_Problem to solve_
Without the pictures, reproduce the entries below exactly.

BEGIN The data

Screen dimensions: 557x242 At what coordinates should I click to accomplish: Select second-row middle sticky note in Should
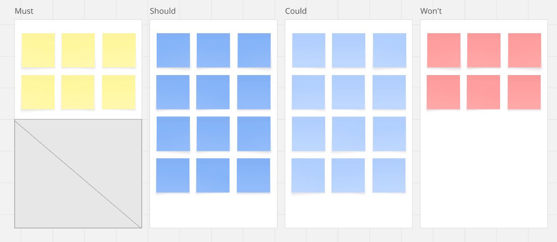213,92
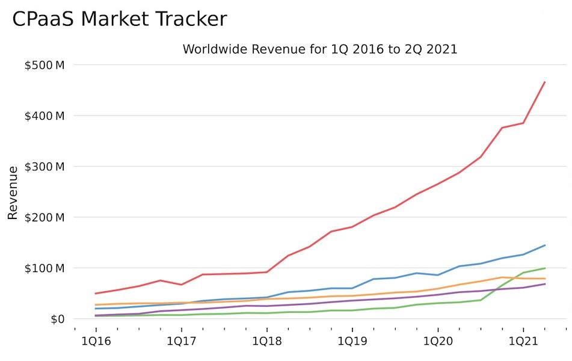Viewport: 572px width, 361px height.
Task: Click the Revenue y-axis label
Action: (12, 192)

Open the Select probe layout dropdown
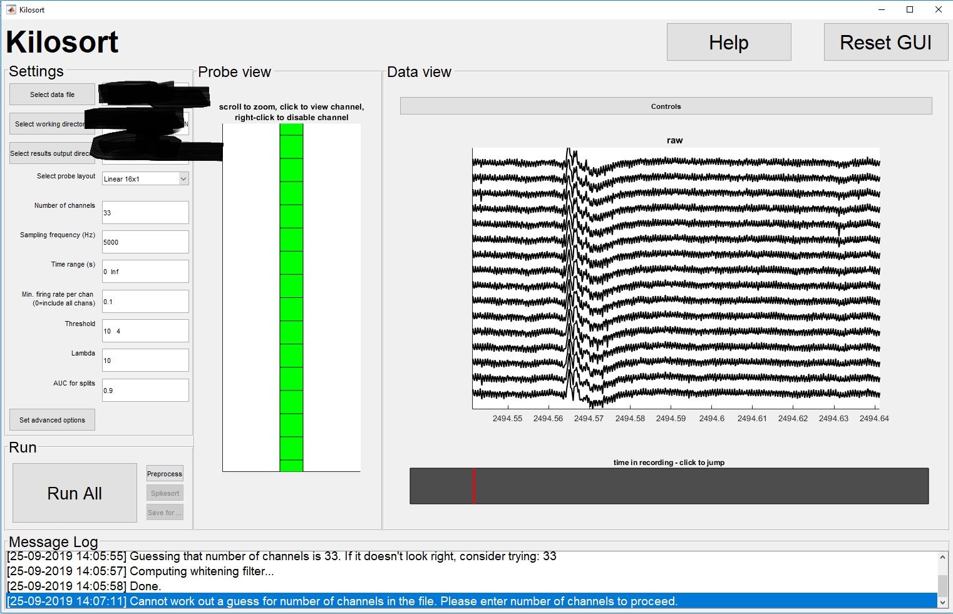tap(182, 178)
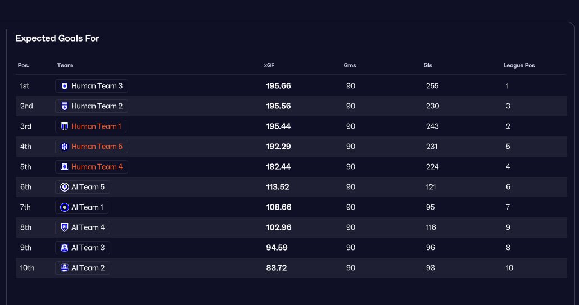The image size is (579, 305).
Task: Click the Human Team 5 crest icon
Action: pos(65,147)
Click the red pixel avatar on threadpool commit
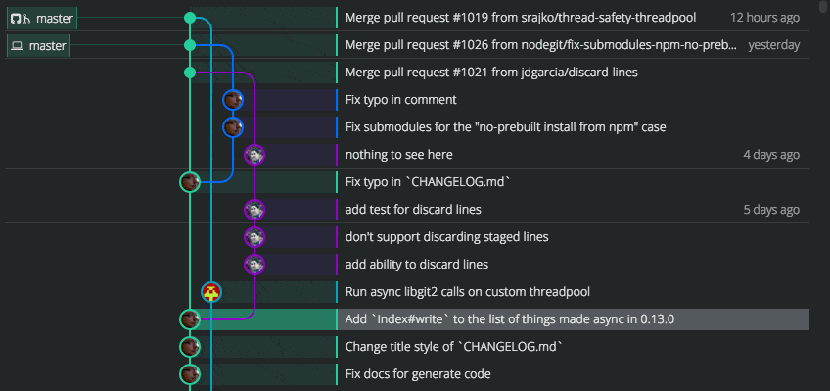The width and height of the screenshot is (830, 391). coord(210,292)
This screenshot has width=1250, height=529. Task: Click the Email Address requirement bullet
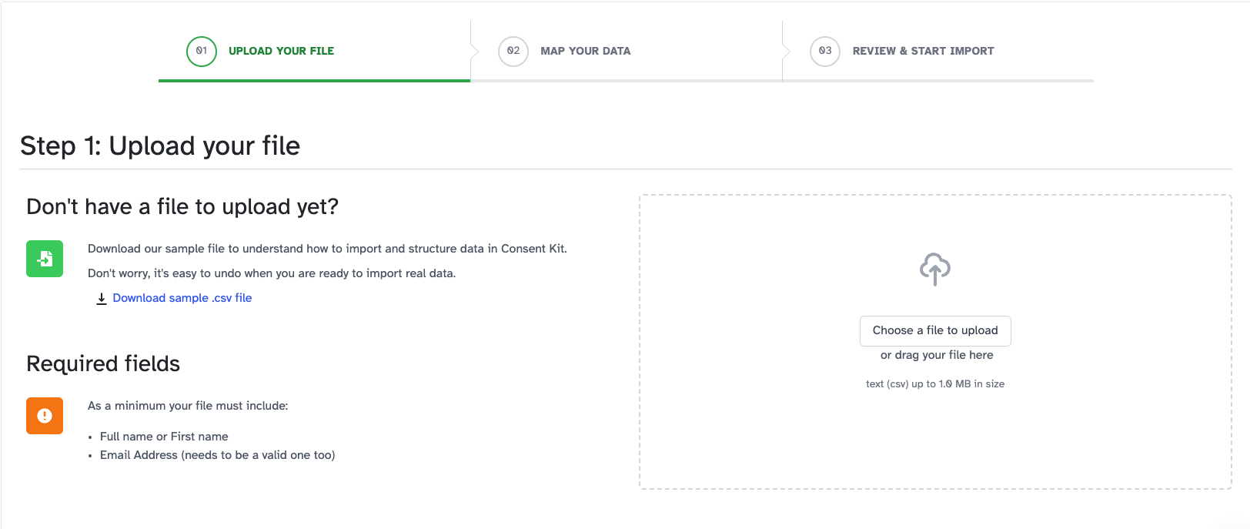217,455
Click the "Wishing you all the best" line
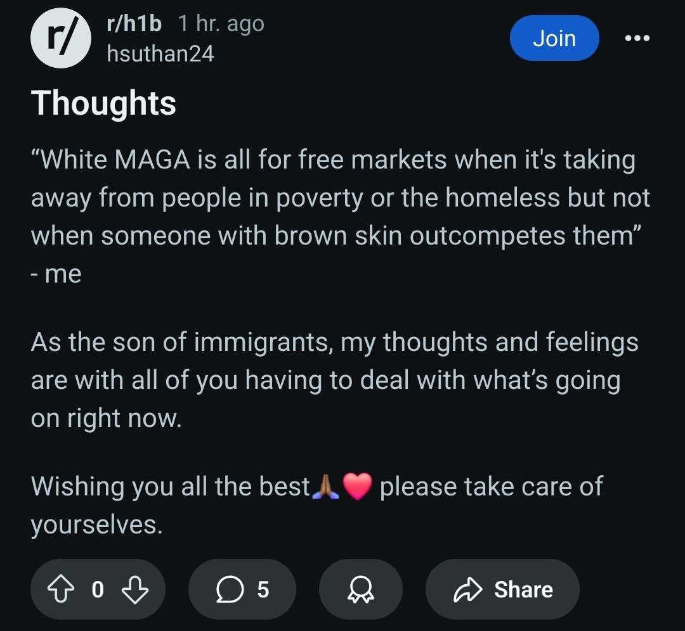This screenshot has width=685, height=631. (316, 505)
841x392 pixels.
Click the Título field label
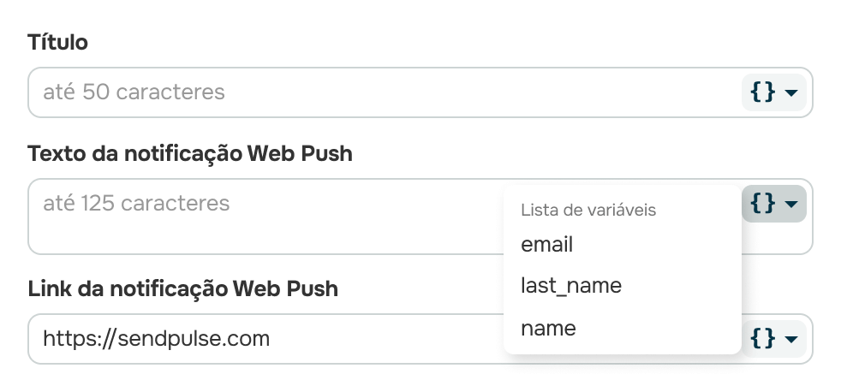[57, 42]
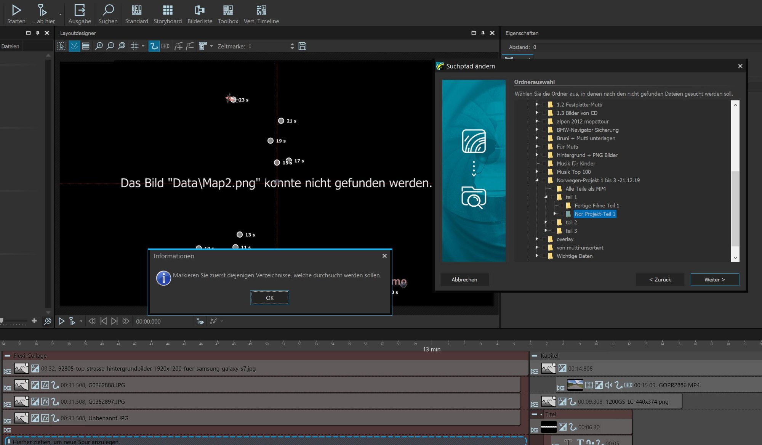Toggle motion path tool in Layoutdesigner

(154, 46)
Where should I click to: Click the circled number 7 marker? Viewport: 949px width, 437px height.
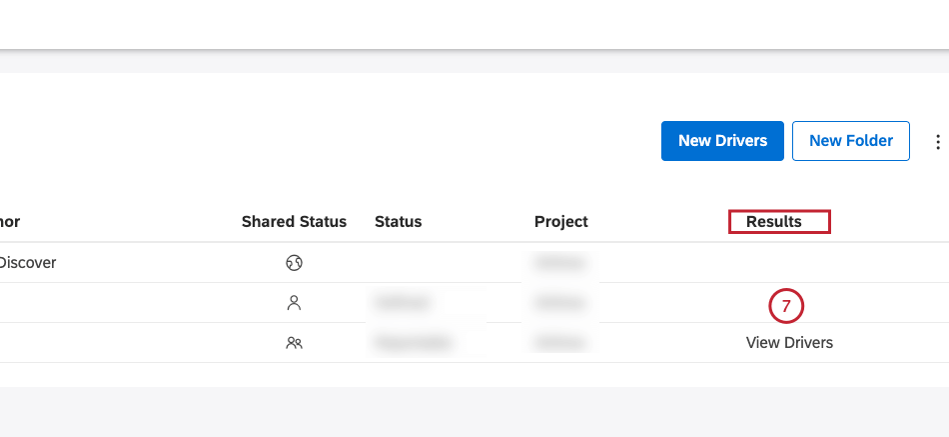click(x=786, y=306)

END The data

_Expected answer_
Screen dimensions: 557x242 At what coordinates should I click to accomplish: Select second-row middle sticky note in Should
213,92
Viewport: 572px width, 361px height.
Task: Click the Revenue y-axis label
Action: (12, 192)

Open the Select probe layout dropdown
tap(182, 178)
The image size is (579, 305).
Task: Click the Human Team 5 crest icon
Action: pos(65,147)
Click the red pixel avatar on threadpool commit
The width and height of the screenshot is (830, 391). coord(210,292)
This screenshot has width=1250, height=529. Task: Click the Email Address requirement bullet
217,455
Click the "Wishing you all the best" line
This screenshot has width=685, height=631. (316, 505)
841x392 pixels.
Click the Título field label
[57, 42]
Toggle motion path tool in Layoutdesigner

(154, 46)
Where should I click to: Click the circled number 7 marker? Viewport: 949px width, 437px height.
click(x=786, y=306)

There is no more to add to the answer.